» **What this task involves**: Your answer should consist of each line below that includes the word "agent".

.....

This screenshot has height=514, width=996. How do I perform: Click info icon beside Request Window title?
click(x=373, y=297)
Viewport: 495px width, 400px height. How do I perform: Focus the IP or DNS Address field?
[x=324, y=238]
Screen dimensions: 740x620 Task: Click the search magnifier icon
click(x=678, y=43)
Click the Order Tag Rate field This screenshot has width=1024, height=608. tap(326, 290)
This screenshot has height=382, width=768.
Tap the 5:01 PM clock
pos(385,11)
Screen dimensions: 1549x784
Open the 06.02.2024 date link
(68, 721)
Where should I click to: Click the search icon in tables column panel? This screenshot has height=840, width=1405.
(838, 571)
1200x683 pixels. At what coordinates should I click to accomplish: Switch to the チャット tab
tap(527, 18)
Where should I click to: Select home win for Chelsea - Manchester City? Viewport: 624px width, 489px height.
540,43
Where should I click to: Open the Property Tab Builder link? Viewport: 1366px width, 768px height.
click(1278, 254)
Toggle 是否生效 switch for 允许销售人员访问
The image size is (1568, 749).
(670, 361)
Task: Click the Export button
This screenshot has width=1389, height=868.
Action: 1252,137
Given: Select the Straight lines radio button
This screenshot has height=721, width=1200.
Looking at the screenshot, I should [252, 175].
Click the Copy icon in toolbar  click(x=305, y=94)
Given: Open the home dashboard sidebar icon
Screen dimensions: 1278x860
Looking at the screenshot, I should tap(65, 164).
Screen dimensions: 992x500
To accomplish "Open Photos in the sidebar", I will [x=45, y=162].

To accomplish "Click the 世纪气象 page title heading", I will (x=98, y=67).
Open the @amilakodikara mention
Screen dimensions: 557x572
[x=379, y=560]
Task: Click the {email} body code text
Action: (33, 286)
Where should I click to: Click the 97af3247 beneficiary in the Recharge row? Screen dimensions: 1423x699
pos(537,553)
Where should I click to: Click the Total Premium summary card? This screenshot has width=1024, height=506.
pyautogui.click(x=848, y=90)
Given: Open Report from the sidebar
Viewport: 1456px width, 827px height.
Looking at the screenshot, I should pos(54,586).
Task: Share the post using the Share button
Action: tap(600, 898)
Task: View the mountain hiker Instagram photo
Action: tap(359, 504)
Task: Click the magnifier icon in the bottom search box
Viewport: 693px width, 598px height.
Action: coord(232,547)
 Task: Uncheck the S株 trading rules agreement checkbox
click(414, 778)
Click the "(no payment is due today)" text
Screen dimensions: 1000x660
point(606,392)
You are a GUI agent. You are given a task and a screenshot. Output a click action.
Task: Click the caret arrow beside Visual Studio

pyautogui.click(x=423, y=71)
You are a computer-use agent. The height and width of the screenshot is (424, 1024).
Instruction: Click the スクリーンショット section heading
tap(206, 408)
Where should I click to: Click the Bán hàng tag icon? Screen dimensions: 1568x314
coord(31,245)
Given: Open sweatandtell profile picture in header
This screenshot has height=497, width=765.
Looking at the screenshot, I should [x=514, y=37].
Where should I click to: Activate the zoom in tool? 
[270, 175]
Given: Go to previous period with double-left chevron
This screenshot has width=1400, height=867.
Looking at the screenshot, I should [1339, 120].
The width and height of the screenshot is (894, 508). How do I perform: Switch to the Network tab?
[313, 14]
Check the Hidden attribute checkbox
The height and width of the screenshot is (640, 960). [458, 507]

.....

» **Expected answer**:
You are a GUI agent. You are given a task and a screenshot. Output a click action.
You are a computer-use agent. The height and width of the screenshot is (424, 1024).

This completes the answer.